▶ _Questions to answer_
#1 Answer these questions from the breast density article, one per line:
(a) At which meeting, and in which city, was the research presented?
(b) What position does Dr. Debra Somers Copit hold at Albert Einstein?
(c) What was the study's secondary goal?
#2 According to the breast density article, why can focusing too much on breast density when deciding when women should begin screening be misguided? Answer in one to three sentences.
#3 Write the next part of the breast density article, picking up after its final sentence.

(Text section)

Breast density varies significantly by age

By Kate Madden Yee, staff writer

May 28, 2012 -- Focusing too much on breast density in determining when women should begin breast cancer screening can be misguided, according to researchers in Philadelphia. They found that breast density variation can defy conventional wisdom -- namely, that only younger women have dense breast tissue.

In research presented at the recent American Roentgen Ray Society (ARRS) meeting in Vancouver, a group from Albert Einstein Medical Center cautioned that although there is an inverse relationship between patient age and breast density, with density decreasing as women age, there remains significant variation in breast density across all ages. Large percentages of young women have less dense breast parenchyma, while significant numbers of older women have denser breasts.

"There has been an assumption in the radiology world that breast tissue becomes less dense over time; however, there is almost no literature in radiology to support this," lead author Dr. Debra Somers Copit, director of breast imaging at Albert Einstein, told

She said that identifying the percentage of women with dense breasts at different age groups was the primary aim of the study. A secondary goal was to address whether or not women in their 40s had dense breast tissue.

(End Text section)
(Raw data)

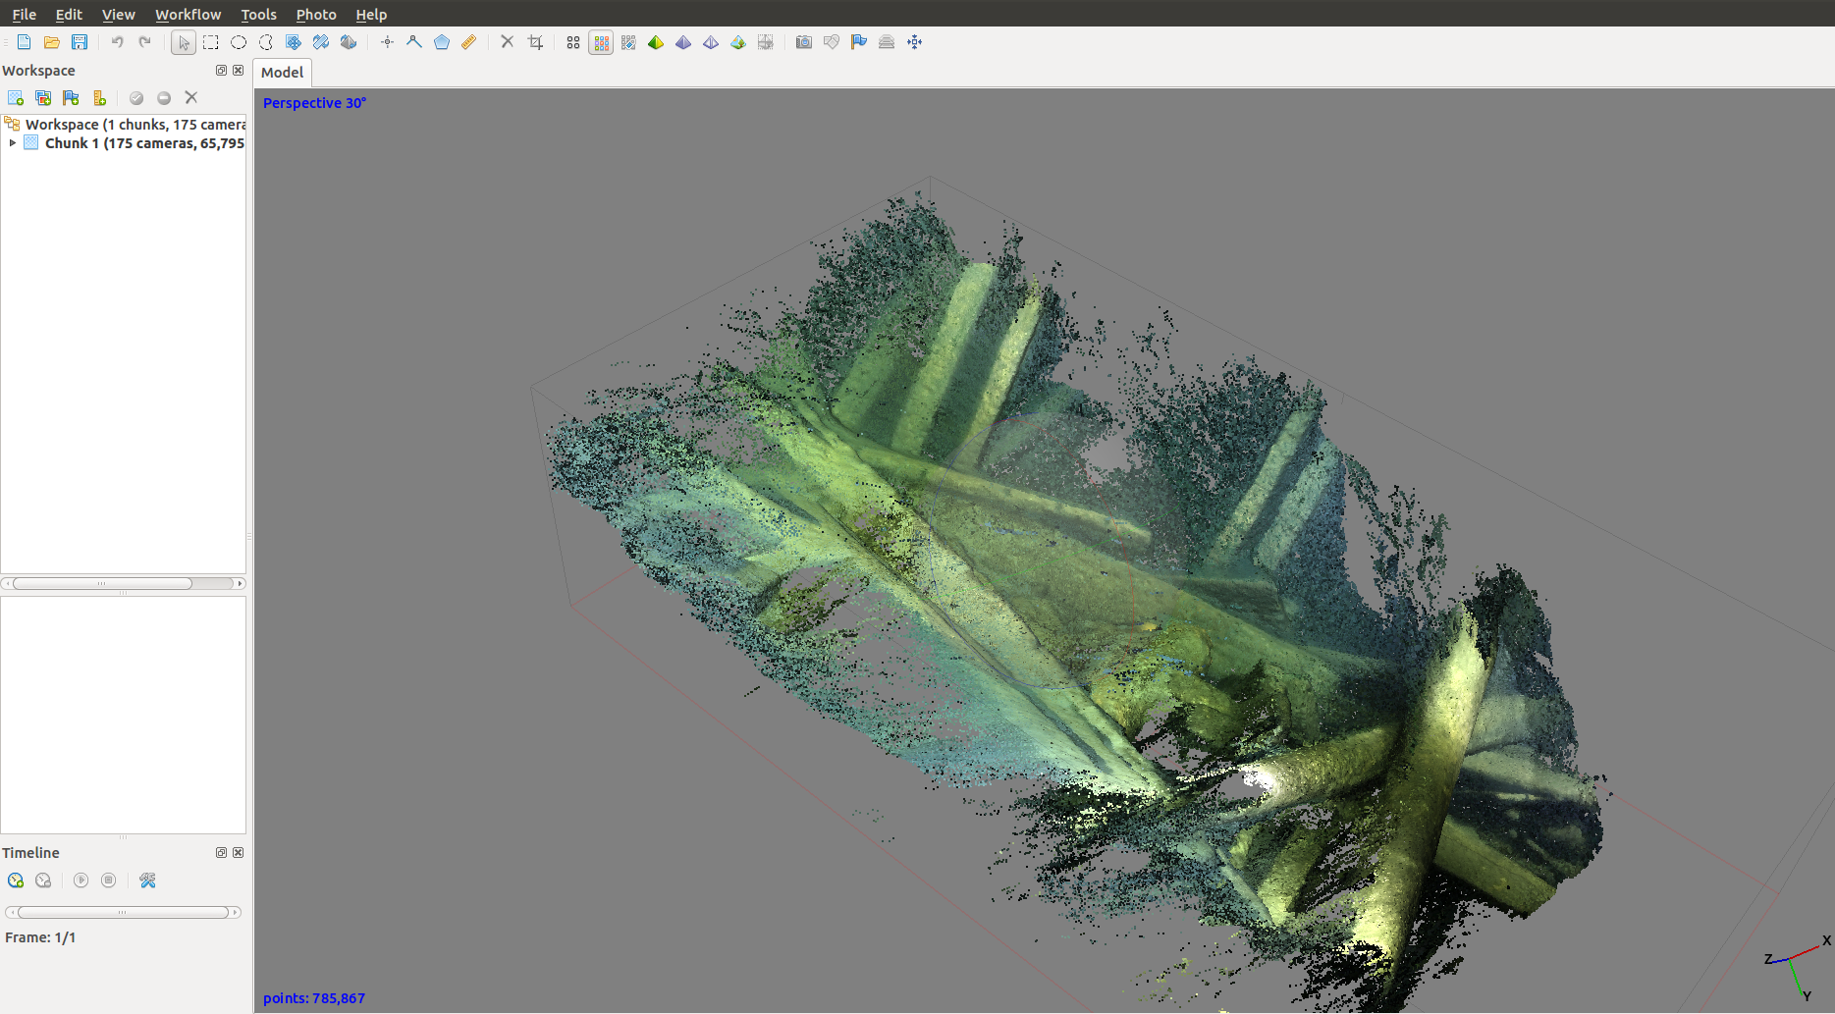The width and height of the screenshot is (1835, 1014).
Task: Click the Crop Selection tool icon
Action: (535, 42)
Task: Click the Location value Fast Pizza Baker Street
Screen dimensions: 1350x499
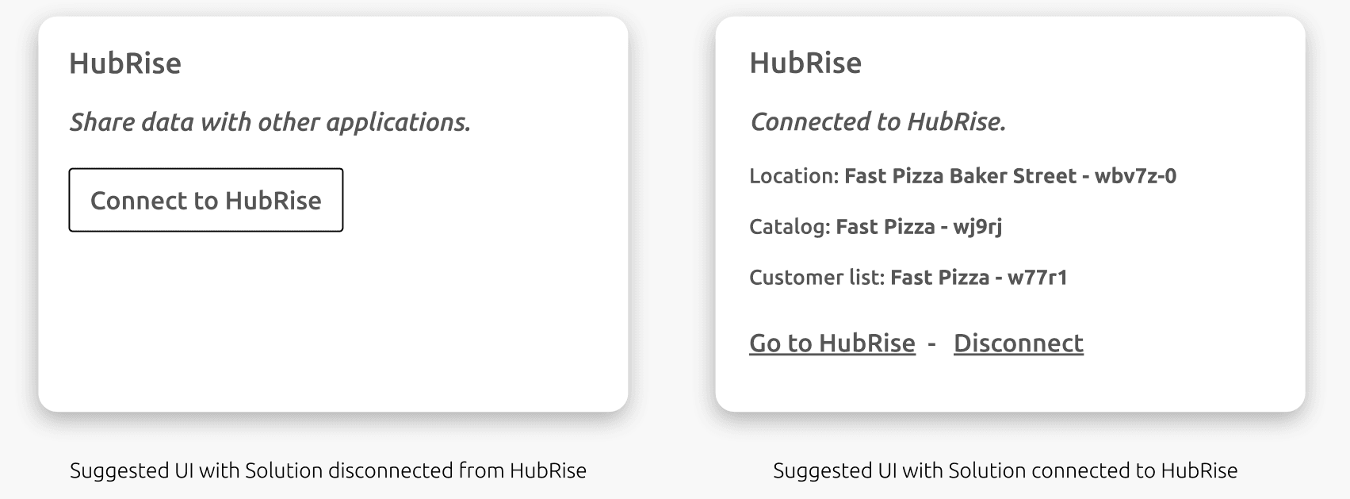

(End Raw data)

▶ _Responses in order_
#1
(a) The American Roentgen Ray Society (ARRS) meeting in Vancouver.
(b) Director of breast imaging.
(c) To address whether or not women in their 40s had dense breast tissue.

#2 Breast density varies significantly across all ages, even though density generally decreases as women age. Large percentages of young women have less dense breast tissue, while significant numbers of older women have denser breasts, which goes against the assumption that only younger women have dense tissue.

#3
Some organizations have used the argument that women in their 40s have dense tissue as the basis for recommendations that mammography shouldn't be utilized in this age group, Copit said. Her team's study undercuts this argument, showing that a large percentage of younger women do not have dense tissue.

"Deciding when a woman should start breast cancer screening can't be based on tissue type," Copit said.

Copit and colleagues performed a retrospective review of screening mammography reports from January 1, 2006, to December 31, 2010. The researchers excluded repeat studies on the same patient, and they identified patient age and mammographic density through the reports in the hospital RIS, with parenchymal density categorized according to BI-RADS lexicon. Copit's group then used a general linear model to assess the relationship of breast density and age.

A total of 80,470 screening mammography reports were identified in women between the ages of 21 and 97 years, with 34,797 reports included in the study after excluding repeat exams. From this subset, Copit and colleagues found that mammographic parenchymal density did, indeed, decrease with increasing patient age.

"We found that, yes, the density of breast tissue does tend to decrease over time," Copit told "But we also found that there are at least 40% of women in their 40s and 50s who have fatty or fibroglandular breast tissue, while about the same percentage of women in their 70s and 80s have dense tissue."

Therefore, screening decisions shouldn't necessarily be linked to breast tissue density, Copit's team concluded.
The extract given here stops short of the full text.